Столь же большое удивление, как три белые человека, возбуждали два наши осла. Велико было изумление, когда один из них начал кричать. Боязливые трепетали более, чем когда слышали возле себя рыкание льва. Они все повергнуты были в ужас и с немым испугом уставились на резкоголосого, пока тот не издал последний обрывистый звук; когда они потом убедились, что ничего от него более не будет, они поглядели друг на друга и разразились [192] громким смехом над своим общим изумлением. Когда один осел поощрил другого испытать силу своего голоса, интерес, который нашли в этом устрашенные посетители, был равен тому интересу, с которым лондонцы теснились на первый раз, чтобы посмотреть прославленного бегемота. [193]

ГЛАВА ДЕВЯТАЯ.

Слои каменного угля под теттеанским серым песчаником. — Употребление каменного угля неизвестно туземцам. — Мбиа убивает бегемота. — Западни и ямы. — Осторожность слонов в отношении к ямам. — Белые муравьи и их ходы. — Черные муравьиные солдаты делаются господами над белыми муравьями. — Язык муравьев. — Кусающие муравьи. — Воздается почтение плутовской обезьяне. — Горы. — Чикванитсела. — Страдание диких животных. — Человечий буйвол. — Мпенде. — Чилондо. — Монагенг убит. — Животные, на которых не охотятся с огнестрельным оружием. — Пангола. — Владетель, любящий винтовки. — Унди и судьба африканских государств. — Промышленники ли африканцы? — Пребывание в Цумбо на Лоангва 28 июня. — Следствия анархии. — Убиение Мпанвге. — Секваша.

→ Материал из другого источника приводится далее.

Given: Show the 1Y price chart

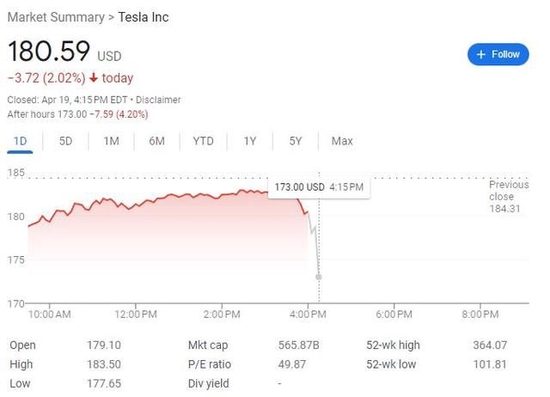Looking at the screenshot, I should point(250,141).
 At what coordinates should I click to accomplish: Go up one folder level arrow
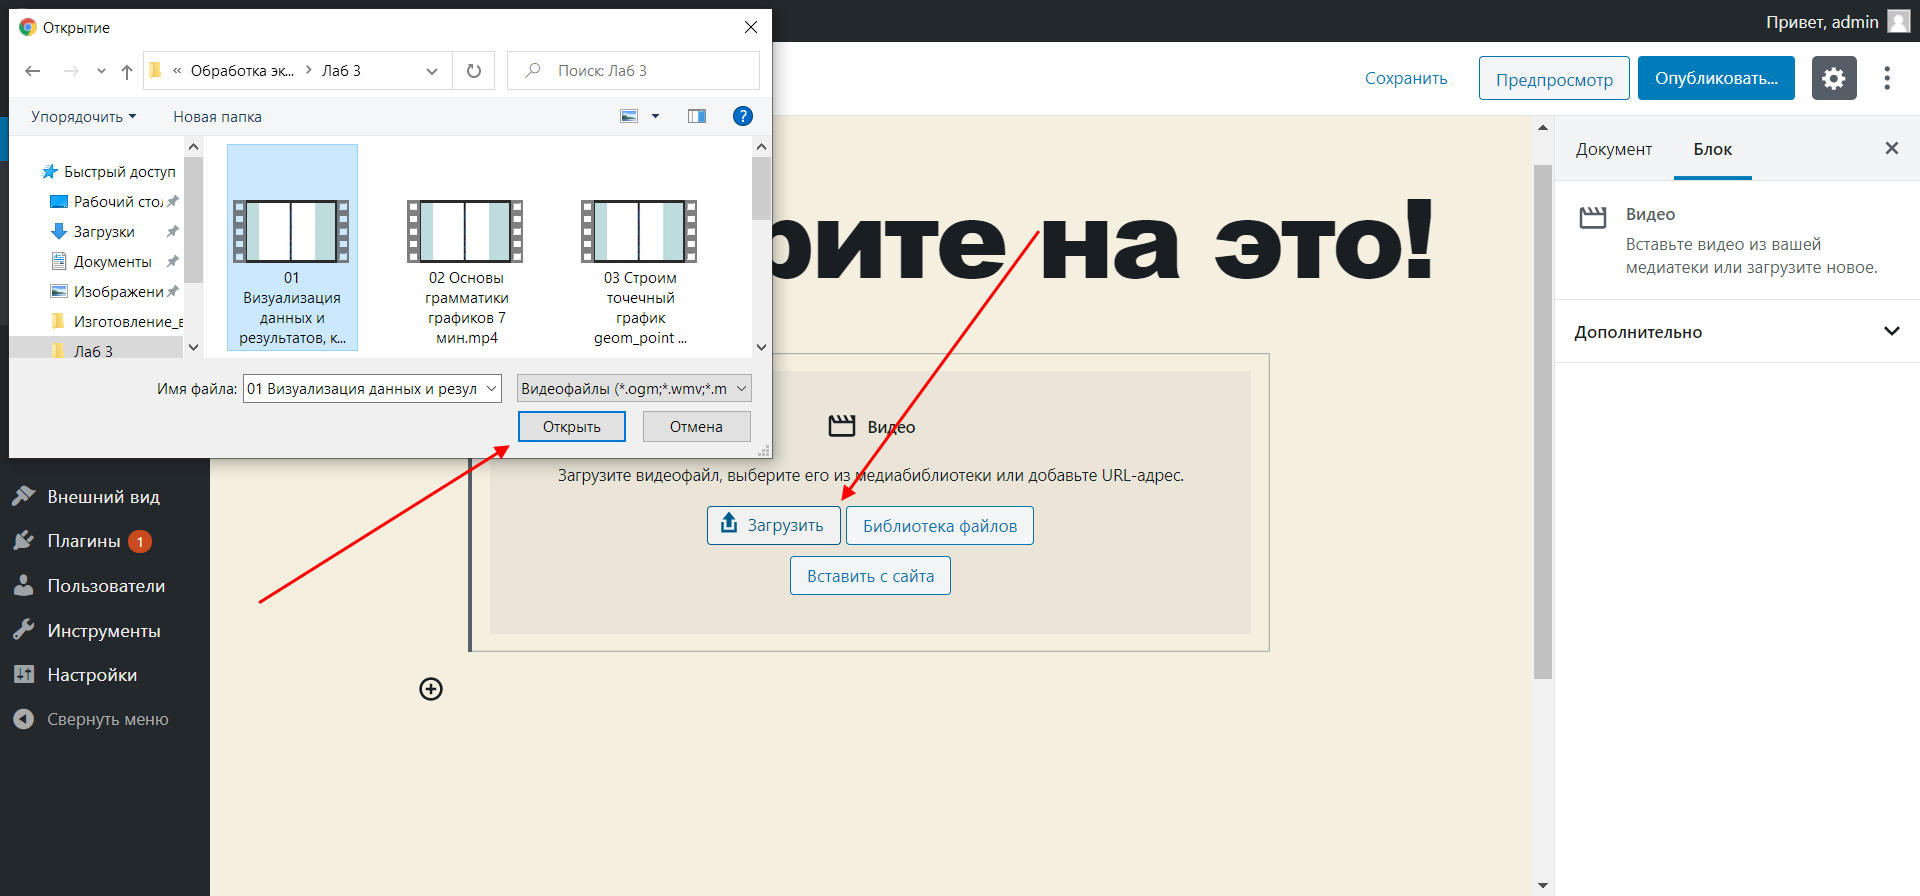(127, 71)
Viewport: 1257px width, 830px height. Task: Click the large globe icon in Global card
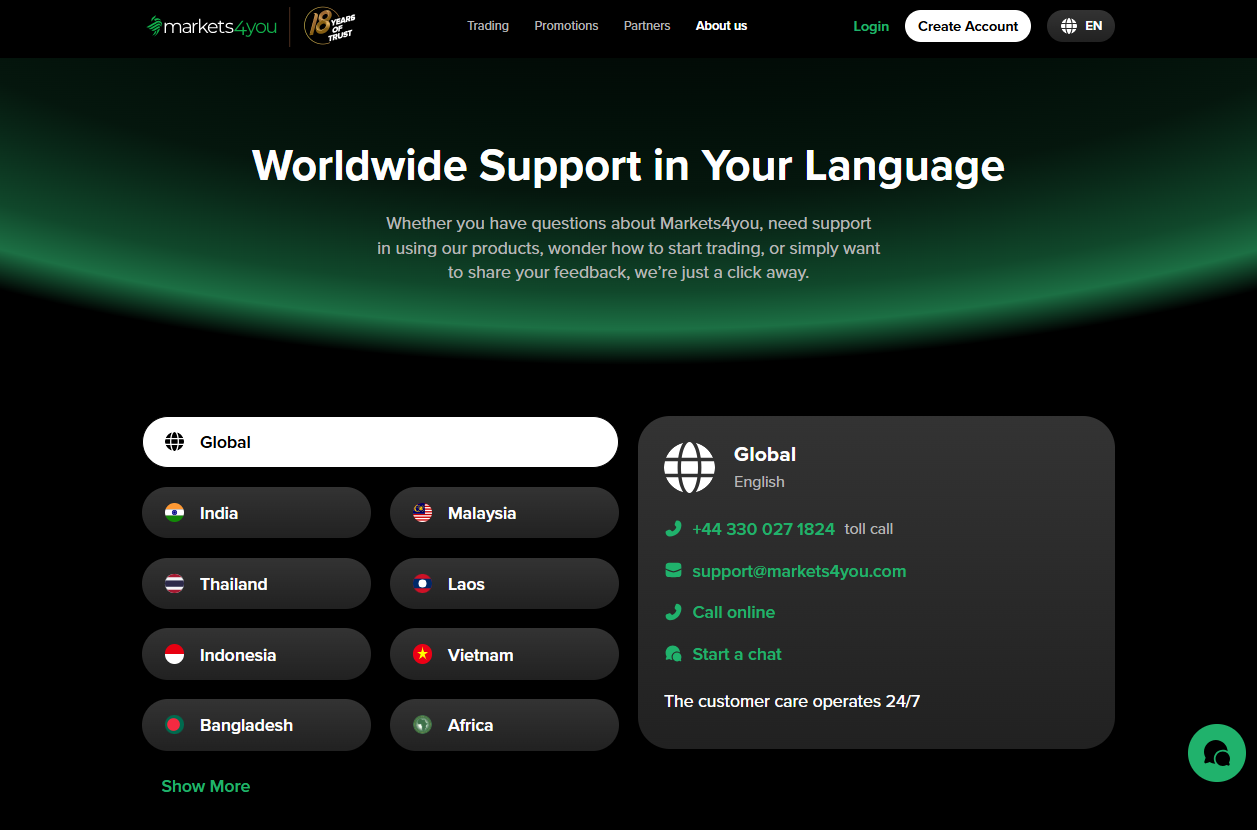[689, 467]
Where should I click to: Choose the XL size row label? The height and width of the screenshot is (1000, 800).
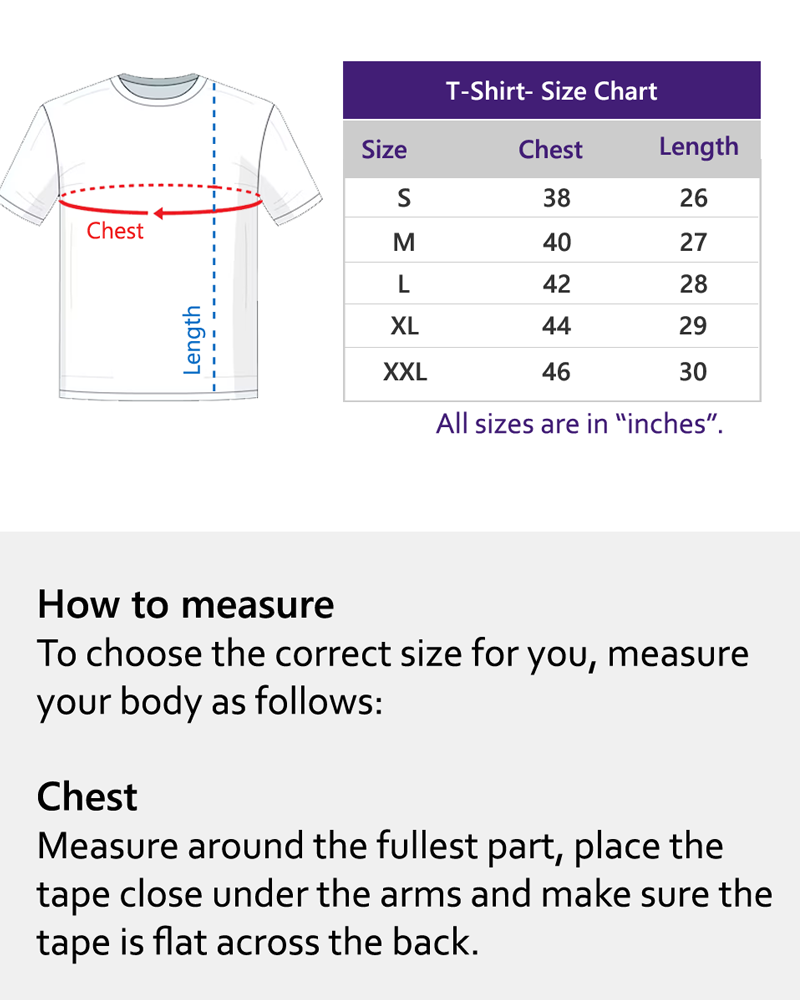point(404,326)
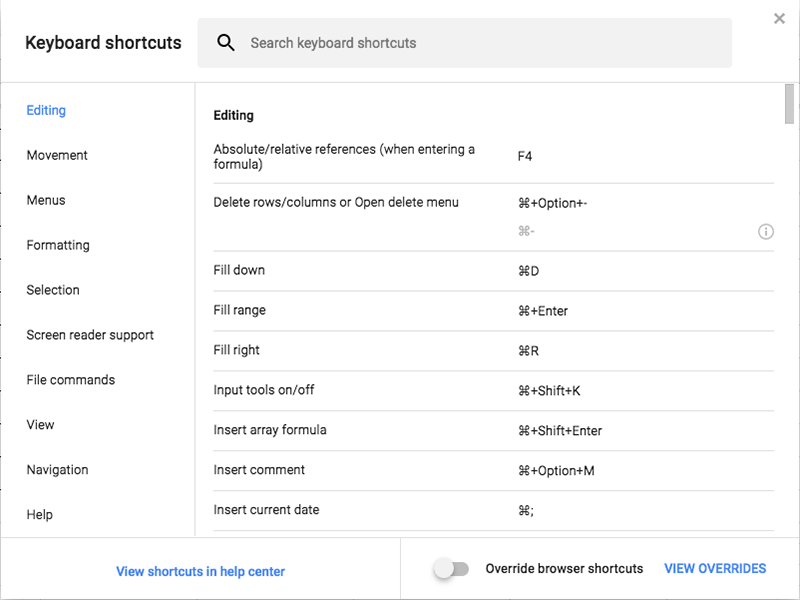This screenshot has height=600, width=800.
Task: Open VIEW OVERRIDES
Action: [x=715, y=568]
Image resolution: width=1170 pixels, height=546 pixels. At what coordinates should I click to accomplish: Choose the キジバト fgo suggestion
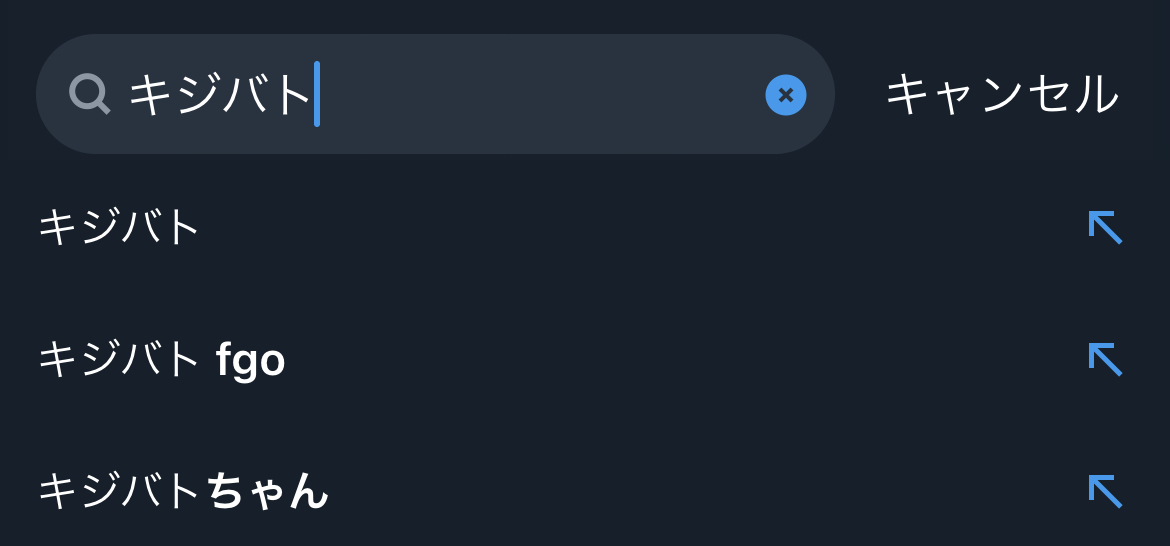[161, 359]
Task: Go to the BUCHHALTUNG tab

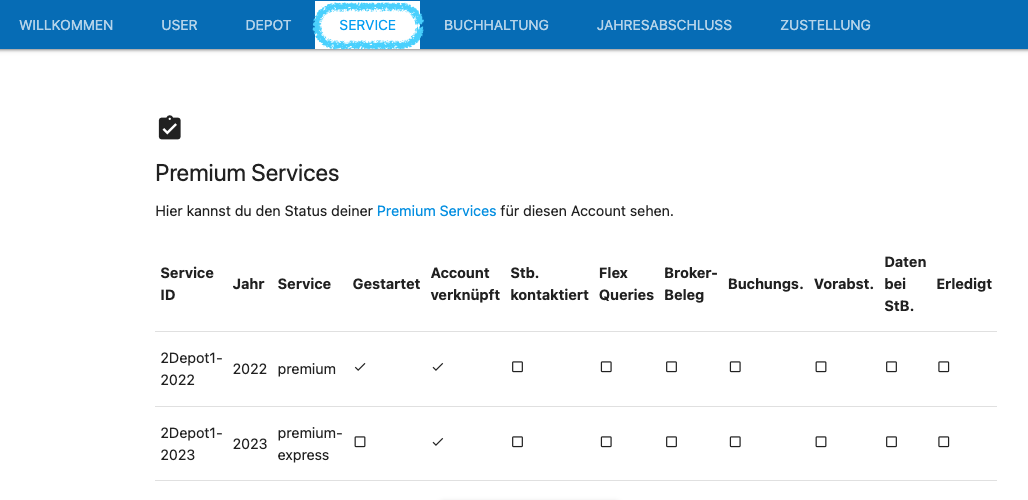Action: tap(496, 25)
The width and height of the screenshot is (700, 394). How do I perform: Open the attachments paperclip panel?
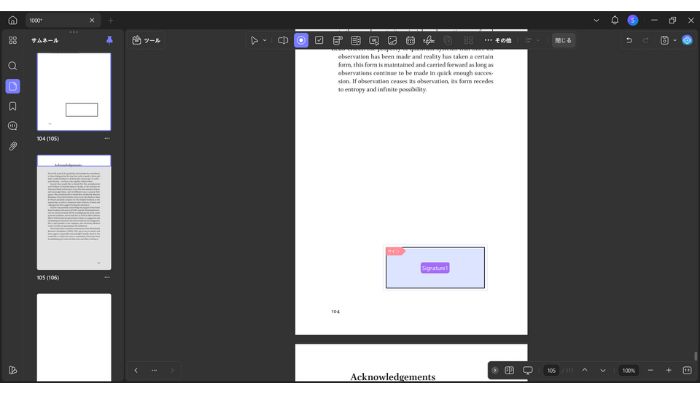pos(12,146)
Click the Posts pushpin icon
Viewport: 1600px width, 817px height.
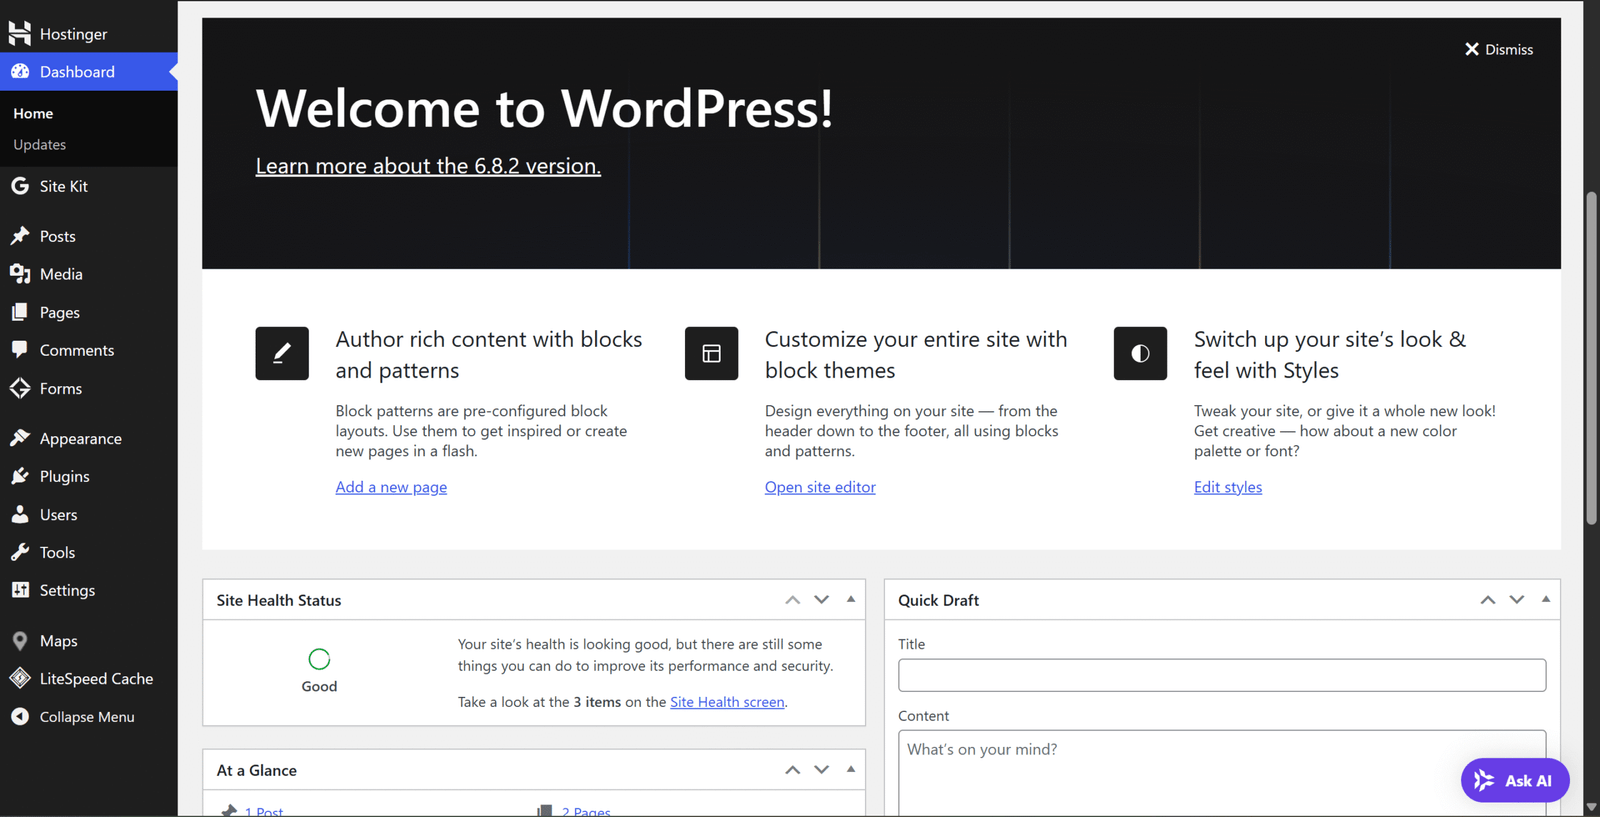coord(20,236)
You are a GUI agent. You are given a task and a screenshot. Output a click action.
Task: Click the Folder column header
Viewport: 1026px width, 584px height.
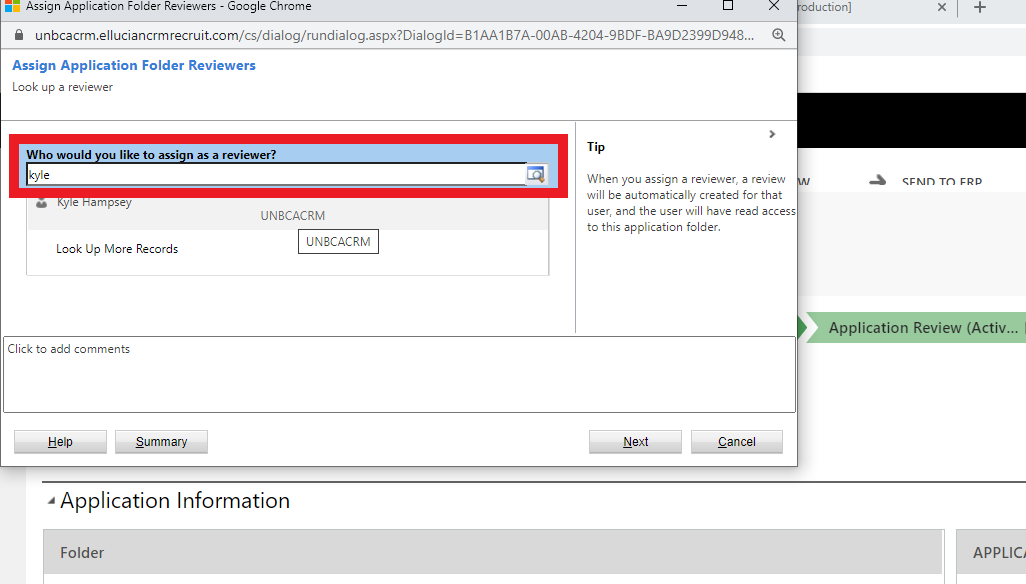(x=82, y=552)
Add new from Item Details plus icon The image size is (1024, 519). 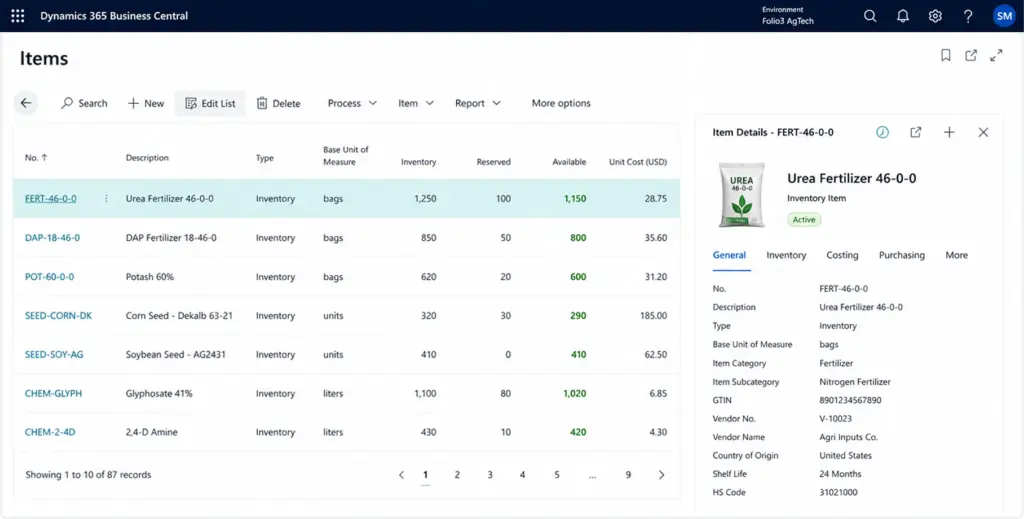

Теперь, когда мы перешли пограничный ручей Ниамататарара, мы были вне Чикова и между песчаниковыми скалами, похожими на те, которые господствуют между Лупата и Кебрабаза. В последнем ущелье, как уже упомянуто, каким-то большим огненным геологическим переворотом подняты вулканические и сиэнитовые массы; слои набросаны один на другой в одну смешанную кучу. В Кебрабаза каменный уголь естественно исчез, но снова является в Чикова. Теттеанский серый песчаник обыкновенен около Синджере и где он виден с ископаемым деревом на поверхности, под ним повсюду лежит каменный уголь; здесь, как в Чикова, по берегам Замбези видно много слоев. По направлению к югу эта страна представляет свободную равнину и лесную местность, с очертаниями [194] холмов и гор вдали; но последние, как говорят туземцы, стоят от них слишком далеко, чтобы знать их названия. Главные холмы справа у нас, когда мы смотрим вверх по реке, находятся в расстоянии от шести до двенадцати миль и дают по местам отроги к реке с ручьями, протекающими по их узким долинам. Берега Замбези представляют две хорошо очерченные террасы; первая или самая низшая обыкновенно узка и очень плодородна, а верхняя — сухая степь, тернистое болото (джунгле) или лес из мопане (Bauhinia). Одна из этих равнин, близ Кафуэ, покрыта большими болотами и стволами окаменелого леса. На красивой реке Синджере, которая течет из холмов Чиробироби, стоящих милях в восьми к северу, мы остановились на два дня. В ее русле лежит много глыб каменного угля, снесенных быстрым течением. Туземцы по-видимому никогда не догадывались, что каменный уголь горит, и когда мы им сообщали об этом, они покачивали головами, недоверчиво улыбались и говорили "коди” (в самом деле), откровенно признавая это за чистую дорожную сказку. Они были совершенно изумлены, когда увидали его свободно горящим на нашем костре. Они говорили нам, что между холмами видели его массами; но так как мы уже давно заметили, что находимся на неизмеримом угольном слое, то ничто не побуждало нас исследовать его далее. На юг от него был открыт каменный уголь в 1856, и в нескольких милях от Тетте на реке Ревубуэ исследовано несколько слоев. Очевидно, это было расширение того же самого пласта, но в угле было более смолы. На открытом огне он давал пузыри и газ, как хороший английский уголь.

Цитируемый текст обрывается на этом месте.